▽

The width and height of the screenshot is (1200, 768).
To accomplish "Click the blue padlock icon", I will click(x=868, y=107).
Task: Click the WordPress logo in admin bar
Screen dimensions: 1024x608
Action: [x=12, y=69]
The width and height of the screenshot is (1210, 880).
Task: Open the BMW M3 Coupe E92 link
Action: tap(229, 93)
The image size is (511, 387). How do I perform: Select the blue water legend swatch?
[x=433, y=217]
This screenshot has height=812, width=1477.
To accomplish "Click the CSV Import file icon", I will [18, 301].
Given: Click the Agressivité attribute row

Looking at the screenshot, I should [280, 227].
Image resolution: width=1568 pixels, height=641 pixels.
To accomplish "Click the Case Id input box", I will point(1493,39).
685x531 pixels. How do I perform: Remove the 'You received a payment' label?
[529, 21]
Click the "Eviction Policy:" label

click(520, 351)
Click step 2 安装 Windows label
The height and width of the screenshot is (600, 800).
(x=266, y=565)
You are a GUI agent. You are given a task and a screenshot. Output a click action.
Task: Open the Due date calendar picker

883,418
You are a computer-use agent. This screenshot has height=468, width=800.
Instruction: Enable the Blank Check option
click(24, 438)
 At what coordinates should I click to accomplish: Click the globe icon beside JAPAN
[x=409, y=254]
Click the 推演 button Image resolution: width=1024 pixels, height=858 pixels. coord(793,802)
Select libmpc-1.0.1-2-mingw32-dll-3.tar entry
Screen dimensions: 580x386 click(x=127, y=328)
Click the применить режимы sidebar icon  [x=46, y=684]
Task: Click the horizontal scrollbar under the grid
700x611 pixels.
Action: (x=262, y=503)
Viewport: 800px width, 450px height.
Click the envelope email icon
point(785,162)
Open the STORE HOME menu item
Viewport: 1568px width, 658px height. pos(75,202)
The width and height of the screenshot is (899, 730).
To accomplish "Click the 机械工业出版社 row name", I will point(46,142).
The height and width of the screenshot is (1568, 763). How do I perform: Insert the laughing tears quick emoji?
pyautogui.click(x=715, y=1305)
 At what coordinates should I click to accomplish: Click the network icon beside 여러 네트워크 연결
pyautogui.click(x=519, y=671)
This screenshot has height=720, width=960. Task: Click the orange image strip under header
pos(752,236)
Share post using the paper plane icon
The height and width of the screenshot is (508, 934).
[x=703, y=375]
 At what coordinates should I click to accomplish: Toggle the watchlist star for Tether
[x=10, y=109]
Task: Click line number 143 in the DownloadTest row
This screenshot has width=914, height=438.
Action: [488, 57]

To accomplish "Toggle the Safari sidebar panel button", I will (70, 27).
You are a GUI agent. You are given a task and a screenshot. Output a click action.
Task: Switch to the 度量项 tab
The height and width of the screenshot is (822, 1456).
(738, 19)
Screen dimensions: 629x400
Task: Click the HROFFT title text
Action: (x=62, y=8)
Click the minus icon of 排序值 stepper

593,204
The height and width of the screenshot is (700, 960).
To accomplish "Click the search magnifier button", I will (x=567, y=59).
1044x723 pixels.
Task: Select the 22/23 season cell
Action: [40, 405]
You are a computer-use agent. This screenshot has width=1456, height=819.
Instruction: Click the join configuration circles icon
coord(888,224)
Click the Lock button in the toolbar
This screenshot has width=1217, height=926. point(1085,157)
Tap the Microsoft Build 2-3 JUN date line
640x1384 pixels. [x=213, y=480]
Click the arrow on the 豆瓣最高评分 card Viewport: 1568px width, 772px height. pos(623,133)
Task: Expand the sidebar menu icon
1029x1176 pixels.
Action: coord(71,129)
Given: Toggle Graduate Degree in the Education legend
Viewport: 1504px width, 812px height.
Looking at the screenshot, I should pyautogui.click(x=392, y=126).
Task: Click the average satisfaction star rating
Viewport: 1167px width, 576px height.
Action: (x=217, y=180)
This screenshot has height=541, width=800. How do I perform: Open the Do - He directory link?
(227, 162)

△

Convert the records above into a Markdown table with the columns Row and Line, one numbered row per line, leaving out blank lines.

[OUTPUT FOR THIS EXERCISE]
| Row | Line |
|---|---|
| 1 | The width and height of the screenshot is (1200, 768). |
| 2 | To accomplish "Click the blue padlock icon", I will click(x=868, y=107). |
| 3 | Task: Click the WordPress logo in admin bar |
| 4 | Screen dimensions: 1024x608 |
| 5 | Action: [x=12, y=69] |
| 6 | The width and height of the screenshot is (1210, 880). |
| 7 | Task: Open the BMW M3 Coupe E92 link |
| 8 | Action: tap(229, 93) |
| 9 | The image size is (511, 387). How do I perform: Select the blue water legend swatch? |
| 10 | [x=433, y=217] |
| 11 | This screenshot has height=812, width=1477. |
| 12 | To accomplish "Click the CSV Import file icon", I will [18, 301]. |
| 13 | Given: Click the Agressivité attribute row |
| 14 | Looking at the screenshot, I should [280, 227]. |
| 15 | Image resolution: width=1568 pixels, height=641 pixels. |
| 16 | To accomplish "Click the Case Id input box", I will point(1493,39). |
| 17 | 685x531 pixels. How do I perform: Remove the 'You received a payment' label? |
| 18 | [529, 21] |
| 19 | Click the "Eviction Policy:" label |
| 20 | click(520, 351) |
| 21 | Click step 2 安装 Windows label |
| 22 | The height and width of the screenshot is (600, 800). |
| 23 | (x=266, y=565) |
| 24 | You are a GUI agent. You are given a task and a screenshot. Output a click action. |
| 25 | Task: Open the Due date calendar picker |
| 26 | 883,418 |
| 27 | You are a computer-use agent. This screenshot has height=468, width=800. |
| 28 | Instruction: Enable the Blank Check option |
| 29 | click(24, 438) |
| 30 |  At what coordinates should I click to accomplish: Click the globe icon beside JAPAN |
| 31 | [x=409, y=254] |
| 32 | Click the 推演 button Image resolution: width=1024 pixels, height=858 pixels. coord(793,802) |
| 33 | Select libmpc-1.0.1-2-mingw32-dll-3.tar entry |
| 34 | Screen dimensions: 580x386 click(x=127, y=328) |
| 35 | Click the применить режимы sidebar icon  [x=46, y=684] |
| 36 | Task: Click the horizontal scrollbar under the grid |
| 37 | 700x611 pixels. |
| 38 | Action: (x=262, y=503) |
| 39 | Viewport: 800px width, 450px height. |
| 40 | Click the envelope email icon |
| 41 | point(785,162) |
| 42 | Open the STORE HOME menu item |
| 43 | Viewport: 1568px width, 658px height. pos(75,202) |
| 44 | The width and height of the screenshot is (899, 730). |
| 45 | To accomplish "Click the 机械工业出版社 row name", I will point(46,142). |
| 46 | The height and width of the screenshot is (1568, 763). How do I perform: Insert the laughing tears quick emoji? |
| 47 | pyautogui.click(x=715, y=1305) |
| 48 |  At what coordinates should I click to accomplish: Click the network icon beside 여러 네트워크 연결 |
| 49 | pyautogui.click(x=519, y=671) |
| 50 | This screenshot has height=720, width=960. Task: Click the orange image strip under header |
| 51 | pos(752,236) |
| 52 | Share post using the paper plane icon |
| 53 | The height and width of the screenshot is (508, 934). |
| 54 | [x=703, y=375] |
| 55 |  At what coordinates should I click to accomplish: Toggle the watchlist star for Tether |
| 56 | [x=10, y=109] |
| 57 | Task: Click line number 143 in the DownloadTest row |
| 58 | This screenshot has width=914, height=438. |
| 59 | Action: [488, 57] |
| 60 | To accomplish "Toggle the Safari sidebar panel button", I will (70, 27). |
| 61 | You are a GUI agent. You are given a task and a screenshot. Output a click action. |
| 62 | Task: Switch to the 度量项 tab |
| 63 | The height and width of the screenshot is (822, 1456). |
| 64 | (738, 19) |
| 65 | Screen dimensions: 629x400 |
| 66 | Task: Click the HROFFT title text |
| 67 | Action: (x=62, y=8) |
| 68 | Click the minus icon of 排序值 stepper |
| 69 | 593,204 |
| 70 | The height and width of the screenshot is (700, 960). |
| 71 | To accomplish "Click the search magnifier button", I will (x=567, y=59). |
| 72 | 1044x723 pixels. |
| 73 | Task: Select the 22/23 season cell |
| 74 | Action: [40, 405] |
| 75 | You are a computer-use agent. This screenshot has width=1456, height=819. |
| 76 | Instruction: Click the join configuration circles icon |
| 77 | coord(888,224) |
| 78 | Click the Lock button in the toolbar |
| 79 | This screenshot has width=1217, height=926. point(1085,157) |
| 80 | Tap the Microsoft Build 2-3 JUN date line |
| 81 | 640x1384 pixels. [x=213, y=480] |
| 82 | Click the arrow on the 豆瓣最高评分 card Viewport: 1568px width, 772px height. pos(623,133) |
| 83 | Task: Expand the sidebar menu icon |
| 84 | 1029x1176 pixels. |
| 85 | Action: coord(71,129) |
| 86 | Given: Toggle Graduate Degree in the Education legend |
| 87 | Viewport: 1504px width, 812px height. |
| 88 | Looking at the screenshot, I should pyautogui.click(x=392, y=126). |
| 89 | Task: Click the average satisfaction star rating |
| 90 | Viewport: 1167px width, 576px height. |
| 91 | Action: (x=217, y=180) |
| 92 | This screenshot has height=541, width=800. How do I perform: Open the Do - He directory link? |
| 93 | (227, 162) |